To study the binding specificity of the FGF-1 bound NS-domains isolated by affinity fractionation, a series of re-binding experiments were performed with the FGF-1 bound and unbound oligosaccharide pools recovered from preparative experiments. First, FGF-1 bound (4% of total) and unbound [3H]decamers were retested for binding to FGF-1. The once bound pool showed clearly enhanced binding whereas the unbound pool was found to bind less efficiently than the unfractionated decamer preparation (Figure 4A), indicating that the affinity fractionation gave rise to a high affinity pool and to an unbound pool partially depleted of the FGF-1 binding decamer species. We next subjected the unbound pool to a second FGF-1 affinity fractionation step and tested the unretained fraction for binding to FGF-1 and FGF-2. As expected, this preparation showed a very low level of binding to FGF-1 (Figure 4B). By contrast, binding of the same fraction to FGF-2 was comparable to that of unfractionated decamers. Scatchard analysis of the data shown in Figure 4B suggested a Kd of 0.2-0.3 µM for binding of the unfractionated saccharides to both FGF species. These results indicate that the FGF-1 and FGF-2 binding HS sequences are expressed in distinct NS-domains of the polymer. Further, we note that whereas the FGF-1 binding sequences resided in a limited fraction, ~10% of the decamers, the remaining portion bound FGF-2 as avidly as the unfractionated material.

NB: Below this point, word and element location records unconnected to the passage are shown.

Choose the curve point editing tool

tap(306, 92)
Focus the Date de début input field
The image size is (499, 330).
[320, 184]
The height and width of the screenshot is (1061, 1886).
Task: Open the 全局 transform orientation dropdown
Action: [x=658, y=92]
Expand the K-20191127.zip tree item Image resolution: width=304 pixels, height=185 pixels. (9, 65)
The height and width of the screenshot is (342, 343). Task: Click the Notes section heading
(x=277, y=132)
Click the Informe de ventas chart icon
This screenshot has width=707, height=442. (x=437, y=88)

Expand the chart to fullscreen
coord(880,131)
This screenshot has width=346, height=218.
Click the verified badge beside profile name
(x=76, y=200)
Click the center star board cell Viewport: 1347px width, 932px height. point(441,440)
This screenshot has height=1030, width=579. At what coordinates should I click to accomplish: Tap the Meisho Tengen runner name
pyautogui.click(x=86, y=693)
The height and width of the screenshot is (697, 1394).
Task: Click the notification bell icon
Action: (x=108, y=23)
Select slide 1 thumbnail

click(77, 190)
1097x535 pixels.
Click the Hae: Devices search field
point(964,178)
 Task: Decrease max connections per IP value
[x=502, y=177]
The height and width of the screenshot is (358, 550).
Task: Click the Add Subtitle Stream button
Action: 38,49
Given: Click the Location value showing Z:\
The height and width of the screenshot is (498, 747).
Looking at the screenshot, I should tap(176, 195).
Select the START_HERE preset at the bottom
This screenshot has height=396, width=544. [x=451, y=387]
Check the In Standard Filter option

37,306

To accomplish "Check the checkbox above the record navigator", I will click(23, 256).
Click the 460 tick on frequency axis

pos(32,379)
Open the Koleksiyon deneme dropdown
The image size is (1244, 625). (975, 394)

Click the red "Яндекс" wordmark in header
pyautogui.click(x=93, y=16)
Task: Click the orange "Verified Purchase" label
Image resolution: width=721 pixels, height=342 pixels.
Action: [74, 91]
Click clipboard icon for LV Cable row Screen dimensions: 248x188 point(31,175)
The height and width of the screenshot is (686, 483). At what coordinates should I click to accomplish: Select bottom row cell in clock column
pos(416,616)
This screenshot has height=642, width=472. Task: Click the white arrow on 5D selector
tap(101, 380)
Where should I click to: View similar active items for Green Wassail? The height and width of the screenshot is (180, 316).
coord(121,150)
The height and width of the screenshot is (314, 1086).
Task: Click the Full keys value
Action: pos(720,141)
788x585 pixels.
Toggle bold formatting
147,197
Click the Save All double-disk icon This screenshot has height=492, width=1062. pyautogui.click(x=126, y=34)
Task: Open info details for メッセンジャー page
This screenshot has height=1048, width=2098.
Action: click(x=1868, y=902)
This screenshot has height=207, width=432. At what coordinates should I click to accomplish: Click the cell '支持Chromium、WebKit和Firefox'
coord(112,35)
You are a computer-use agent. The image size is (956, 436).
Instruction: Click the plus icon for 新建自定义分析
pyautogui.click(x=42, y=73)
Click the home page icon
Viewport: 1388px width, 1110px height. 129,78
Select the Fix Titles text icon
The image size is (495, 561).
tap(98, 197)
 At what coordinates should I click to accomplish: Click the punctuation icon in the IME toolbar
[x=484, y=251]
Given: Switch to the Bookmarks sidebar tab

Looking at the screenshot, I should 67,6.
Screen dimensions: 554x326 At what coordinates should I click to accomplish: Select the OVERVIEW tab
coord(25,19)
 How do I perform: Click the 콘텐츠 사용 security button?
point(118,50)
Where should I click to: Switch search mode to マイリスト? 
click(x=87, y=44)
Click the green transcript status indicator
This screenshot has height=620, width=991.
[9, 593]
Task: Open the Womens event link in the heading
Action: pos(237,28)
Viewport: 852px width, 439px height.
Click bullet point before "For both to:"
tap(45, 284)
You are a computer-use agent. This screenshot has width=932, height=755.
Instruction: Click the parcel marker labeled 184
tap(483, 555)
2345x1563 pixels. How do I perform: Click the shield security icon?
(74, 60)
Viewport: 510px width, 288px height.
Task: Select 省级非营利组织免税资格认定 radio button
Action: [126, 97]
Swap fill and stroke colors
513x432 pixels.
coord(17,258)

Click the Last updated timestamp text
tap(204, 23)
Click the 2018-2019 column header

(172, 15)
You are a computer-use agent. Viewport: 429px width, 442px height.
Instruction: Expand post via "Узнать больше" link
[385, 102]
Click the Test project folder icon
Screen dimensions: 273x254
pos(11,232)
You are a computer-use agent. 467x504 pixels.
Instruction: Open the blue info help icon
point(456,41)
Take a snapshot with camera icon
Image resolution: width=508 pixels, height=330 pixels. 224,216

Table I. Compositional analysis of disaccharide species derived from the NS-domains of HS
Preparation Disaccharide composition (% of total disaccharides)
HexA-aManR GlcA(2-OSO3)-aManR GlcA-aManR (6-OSO3) IdoA-aManR (6-OSO3) IdoA(2-OSO3)-aManR IdoA(2-OSO3)-aManR(6-OSO3)
Aorta HS
Old subject (76 yr.) NAa 1 4 2 82 12
Young subject (22 yr.) NA 1 3 2 86 8
Intestinal HS 10-mer 11 NDb 9 3 58 20
Pref. 6-O-desulfated 6-mer 14 ND 3 9 61 14
The preparations of aorta HS, decasaccharides from bovine intestinal HS and preferentially 6-O-desulfated heparin hexamer were subjected to cleavage with HNO2 at pH 1.5. The cleavage products were radiolabeled by reduction with NaB3H4. Disaccharides were isolated by gel chromatography on Sephadex G-15 and separated by anion-exchange chromatography and high voltage paper electrophoresis as described in Materials and methods.
aNot analyzed.
bNot detected.

Differential binding of intact HS chains to FGF-1 and FGF-2

Unlike the isolated, size-defined NS-domains studied above, native HS chains contain multiple NS-domains of varying length and degree of O-sulfation as well as additional sulfate groups outside the NS-domains (Maccarana et al., 1996). We therefore asked whether differential O-sulfation of NS domains regulates FGF-1 and FGF-2 binding also at the level of native, full-length HS polymers. To this end we tested the FGF binding properties of human aorta HS from a young and an old subject using the filter-trapping assay. We recently found (Feyzi et al., 1998) that human aging is associated with increased 6-O-sulfation and increased proportions of IdoA(2-OSO3)-GlcNSO3(6-OSO3) units in the NS-domains of aorta HS, whereas the degree of N-sulfation, IdoA 2-O-sulfation, and O-sulfation outside the NS-domains were not affected by subject age. This structural change resulted in an enhanced binding of HS to platelet-derived growth factor (PDGF) isoforms containing polybasic cell retention sequences (Feyzi et al., 1998) but did not affect the binding to FGF-2. HS from an old subject (76 years) was found to bind FGF-1 ~6-fold more efficiently than HS from a young subject (22 years) (Figure 5). By contrast, the two preparations showed essentially similar binding to FGF-2 (Figure 5), in accordance with our previously reported results (Feyzi et al., 1998). These findings indicate differential, age-related expression of the FGF-1 and FGF-2 binding domains in human HS. The former domain was preferentially displayed by the HS species with a higher degree of GlcN 6-O-sulfation and higher proportions of IdoA(2-OSO3)-GlcNSO3(6-OSO3) units, in agreement with the data obtained from compositional studies of FGF-1 bound oligosaccharides.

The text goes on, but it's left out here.